Annie Cooper Boyd (1864–1941) was an American feminist, watercolorist and diarist.

==Biography==
Boyd was born Annie Burnham Cooper in Sag Harbor, New York, the daughter of William Cooper, a prosperous boatbuilder; she was the youngest of eleven children. At the age of 16 she began keeping a diary, which she continued writing well into adulthood. Her father died in 1894, and a year later she married William John Boyd, with whom she moved to Brooklyn; they kept the cottage which her father had willed her in Sag Harbor and used it as a summer home. Their son William was born in 1898, and their daughter Nancy followed three years later. She took lessons from the sisters Henrietta and Virginia Granbery in New York City, and they later visited her in Sag Harbor.

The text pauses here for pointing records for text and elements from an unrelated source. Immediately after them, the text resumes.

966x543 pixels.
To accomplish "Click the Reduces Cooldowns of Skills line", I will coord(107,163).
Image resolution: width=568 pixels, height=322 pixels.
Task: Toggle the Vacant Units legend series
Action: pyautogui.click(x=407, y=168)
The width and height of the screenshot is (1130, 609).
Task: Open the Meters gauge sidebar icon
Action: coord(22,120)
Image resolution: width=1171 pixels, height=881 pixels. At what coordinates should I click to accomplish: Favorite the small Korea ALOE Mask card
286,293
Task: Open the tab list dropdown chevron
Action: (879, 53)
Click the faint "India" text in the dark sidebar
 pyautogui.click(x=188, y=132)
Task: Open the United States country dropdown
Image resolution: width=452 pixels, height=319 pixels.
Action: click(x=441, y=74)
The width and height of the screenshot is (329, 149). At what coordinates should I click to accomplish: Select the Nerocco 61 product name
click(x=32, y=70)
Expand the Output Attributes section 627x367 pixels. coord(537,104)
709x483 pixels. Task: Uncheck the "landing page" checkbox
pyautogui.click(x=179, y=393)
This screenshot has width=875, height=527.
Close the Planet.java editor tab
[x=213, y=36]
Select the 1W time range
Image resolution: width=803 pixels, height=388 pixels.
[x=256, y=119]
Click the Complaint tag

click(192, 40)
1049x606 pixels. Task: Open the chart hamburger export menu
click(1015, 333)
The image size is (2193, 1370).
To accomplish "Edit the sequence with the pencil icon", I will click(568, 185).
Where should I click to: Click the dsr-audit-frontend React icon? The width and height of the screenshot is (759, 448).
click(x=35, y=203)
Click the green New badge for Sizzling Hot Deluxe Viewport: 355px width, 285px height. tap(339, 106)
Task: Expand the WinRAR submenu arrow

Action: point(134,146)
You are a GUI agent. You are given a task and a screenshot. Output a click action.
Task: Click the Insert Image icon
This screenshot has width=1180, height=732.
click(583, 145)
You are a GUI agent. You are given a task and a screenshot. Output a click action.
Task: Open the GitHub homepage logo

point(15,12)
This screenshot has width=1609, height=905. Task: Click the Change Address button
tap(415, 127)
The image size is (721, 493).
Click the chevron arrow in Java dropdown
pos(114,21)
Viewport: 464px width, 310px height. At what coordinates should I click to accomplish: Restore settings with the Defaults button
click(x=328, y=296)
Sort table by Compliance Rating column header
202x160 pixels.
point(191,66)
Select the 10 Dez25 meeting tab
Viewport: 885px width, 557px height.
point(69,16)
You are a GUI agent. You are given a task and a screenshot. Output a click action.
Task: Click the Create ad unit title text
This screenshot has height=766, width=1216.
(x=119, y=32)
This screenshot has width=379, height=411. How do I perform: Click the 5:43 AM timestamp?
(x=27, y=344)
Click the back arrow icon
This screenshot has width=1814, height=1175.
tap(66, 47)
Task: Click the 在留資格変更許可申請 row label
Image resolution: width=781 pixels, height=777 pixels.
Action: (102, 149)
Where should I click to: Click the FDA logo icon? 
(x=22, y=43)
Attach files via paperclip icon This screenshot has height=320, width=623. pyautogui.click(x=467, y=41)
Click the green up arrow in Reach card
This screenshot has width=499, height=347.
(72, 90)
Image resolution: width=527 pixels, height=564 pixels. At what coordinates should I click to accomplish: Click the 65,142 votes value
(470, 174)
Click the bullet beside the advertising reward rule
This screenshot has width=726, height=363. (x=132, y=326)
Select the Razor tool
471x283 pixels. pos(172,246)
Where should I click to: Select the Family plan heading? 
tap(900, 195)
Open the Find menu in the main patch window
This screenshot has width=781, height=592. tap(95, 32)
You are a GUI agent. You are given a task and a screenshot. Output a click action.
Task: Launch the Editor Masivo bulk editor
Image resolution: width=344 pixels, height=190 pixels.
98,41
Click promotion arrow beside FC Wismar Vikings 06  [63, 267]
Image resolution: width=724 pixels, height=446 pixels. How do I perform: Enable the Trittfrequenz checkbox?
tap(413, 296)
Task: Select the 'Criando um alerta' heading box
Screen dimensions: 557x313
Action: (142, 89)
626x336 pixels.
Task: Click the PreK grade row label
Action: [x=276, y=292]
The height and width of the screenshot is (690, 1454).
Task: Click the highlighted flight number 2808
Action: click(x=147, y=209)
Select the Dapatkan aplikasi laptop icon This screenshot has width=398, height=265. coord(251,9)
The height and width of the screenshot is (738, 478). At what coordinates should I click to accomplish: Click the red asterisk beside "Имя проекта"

She also spent time at the Shinnecock Hills Summer School of Art run by William Merritt Chase, where her teacher was most likely Charles Elmer Langley. Eventually she and her husband returned full-time to live in the cottage in Sag Harbor, where she opened and operated the Herald House Tea Room.

Many of Boyd's paintings are currently held by the Sag Harbor Historical Museum, which is headquartered in her former cottage; the building itself is decorated throughout with paintings as well. Excerpts from her diary, and paintings, have been published as Anchor to Windward: the Diaries and Paintings of Annie Cooper Boyd: written (1880–1935).